GO! Cartoons is a 12-episode cartoon anthology series which is jointly produced by Frederator Studios and Sony Pictures Animation. As with Frederator's previous cartoon "incubators", the shorts produced act as pilots for potential full series on Cartoon Hangover or other platforms. It was originally planned to launch in Fall 2015, but eventually premiered on November 7, 2017, and can be seen on both Cartoon Hangover's YouTube and VRV channels.

===(not)Hero===
(not)Hero is an miniseries created by Liz Chun about a reluctant hero. It was released on Cartoon Hangover Select on February 9, 2018 (originally December 4, 2017). It became available on the Cartoon Hangover YouTube channel on June 13, 2018.

===Shadowstone Park===
Shadowstone Park is a miniseries created by Jason Steele (creator of Charlie the Unicorn). It premiered on December 15, 2017, on Cartoon Hangover Select.

===Slug Riot===
Slug Riot is a five-part miniseries created by Mike Rosenthal (creator of Our New Electrical Morals). The first episode was released on January 5, 2018, on Cartoon Hangover Select. The entire series was released on Cartoon Hangover's YouTube channel across the week of April 16, 2018.

===Chris P. Duck===
Chris P. Duck is a six-part miniseries created by Ralph Kidson. It premiered on March 2, 2018, on Cartoon Hangover Select.
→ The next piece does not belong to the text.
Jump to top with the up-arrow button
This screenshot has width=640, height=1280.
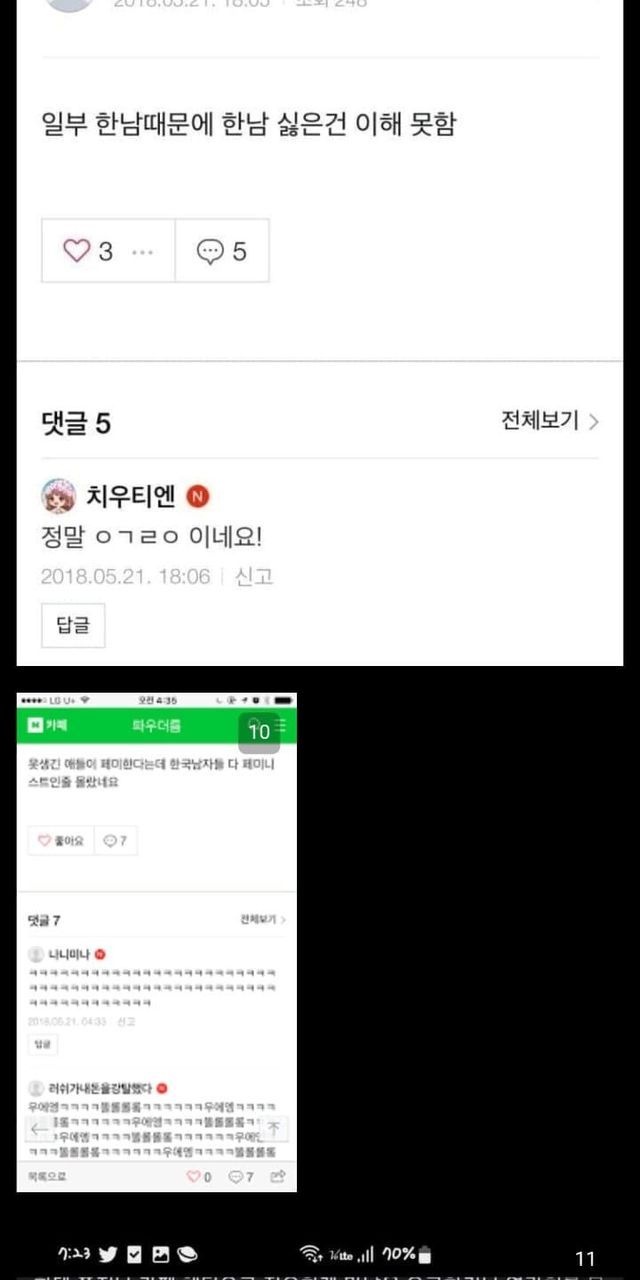pyautogui.click(x=274, y=1129)
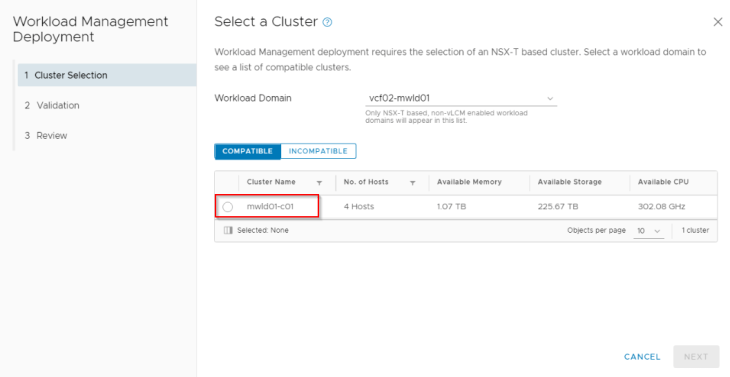
Task: Switch to the Incompatible clusters tab
Action: 318,151
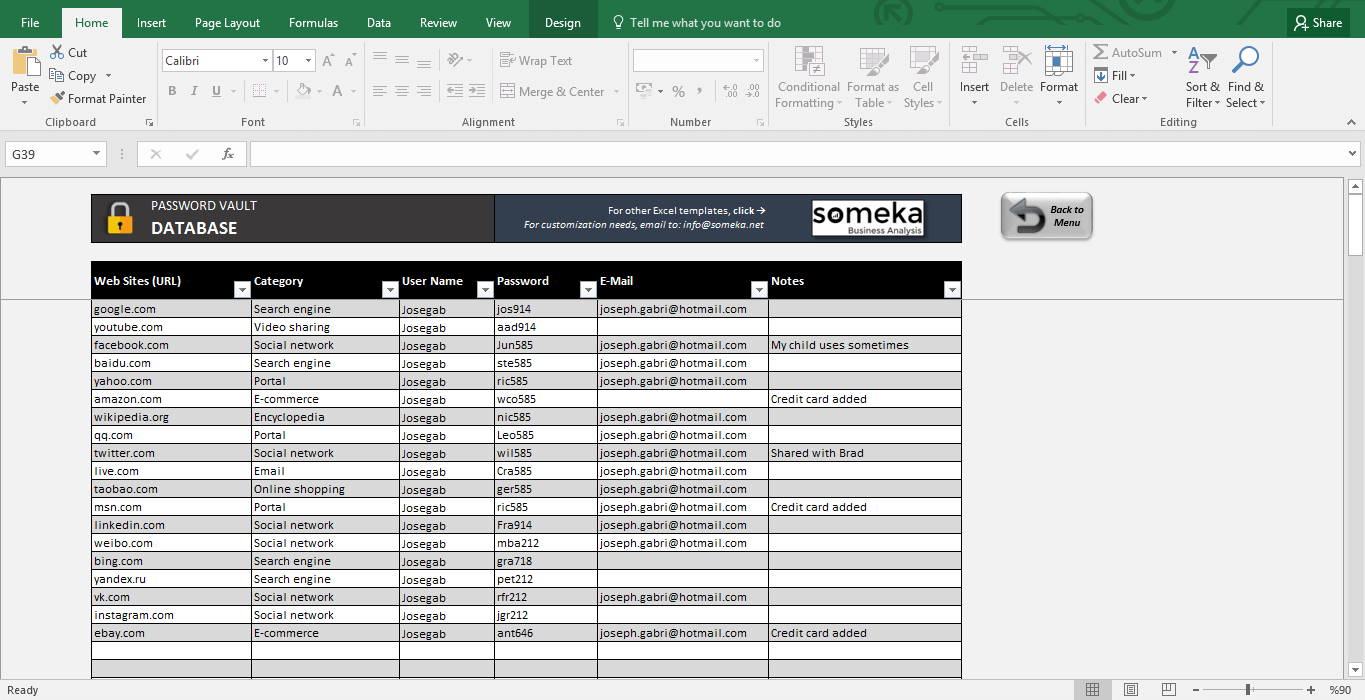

The series became available on Cartoon Hangover's YouTube channel on July 26, 2018.

===Funny Sport Shorts===
Funny Sport Shorts is a stop-motion animated series that premiered on Cartoon Hangover Select in July 2018.

===The Tiniest Man in the World===
The Tiniest Man in the World is a stop-motion animated series created by Juan Pablo Zaramella that premiered on Cartoon Hangover Select in July 2018.

===Stan Lee's Cosmic Crusaders===
Stan Lee's Cosmic Crusaders is an animated series created by Stan Lee that was originally released in 2016 for The Hollywood Reporter's website. The series was later uploaded to the Cartoon Hangover YouTube channel in May 2023.